彼女はビニール袋からパンパンに入ったにぼしの袋を取り出す。こんなにも多くのにぼしが、少し前まで海を泳いでいたなんて少し不気味だ。
いや、そんなことより―――
「にぼし?」
あれが夢でなければ、確かに言ったはずだ。
宵風に。
「そうそう、いきなり兄さんから電話がきたときは驚いたっすよー」
「玄関先にぼんやり立っててよ。にぼしはあるか、とか急に聞いてくるんだからな」
「腹ペコ宵風くんのために、お届けにきたんすよ」
「その頃にはこいつ、寝てるし」
雪見は怒っているというより、呆れたように未だに起きる気配のない宵風を一瞥して、またパソコンに向きなおった。
そういえばあのとき。眠りに落ちる直前、宵風が立ち上がった気配がしたような気がした。立ち上がったのはそのためだったのだろうか。
(そんなこと、しなくていいのに)
他愛のない会話だった。それでも壬晴は想っていた。宵風が一瞬でも先のことを考えてくれないか、なんて淡い期待を抱いて、言葉を紡いでいただけだ。
「俺、食べていいかな。にぼし」
「そりゃもちろん……。でも、珍しいっすね。壬晴くんからそんなこと聞けるなんて」
和穂から大きなにぼしの袋を渡される。袋を破いたら、魚が部屋に飛び出していきそうだ。
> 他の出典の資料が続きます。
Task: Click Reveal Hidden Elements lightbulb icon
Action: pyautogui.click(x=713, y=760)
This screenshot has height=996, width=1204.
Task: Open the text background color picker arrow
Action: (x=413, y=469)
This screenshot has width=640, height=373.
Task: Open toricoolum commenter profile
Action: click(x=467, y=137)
「そうそう。おまえはカルシウムとって、背ぇ伸ばした方がいいぜ」
いつか、なんて気にかけないくせに。
「もしかして、背が低いの気にしてたんすか?」
いつか、の俺なんか、見る気もないくせに。
それなのに、この一瞬のために、宵風は動いた。背が低いのを気にしているなんて、誤解もいいところだ。不自由なんか、全く感じてなかったというのに。
「……少しだけ」
パン、と空気が抜ける音がしてニボシ達に空気が行き渡る。にぼしたちに動く気配はなく、部屋にあふれ出てはこなかった。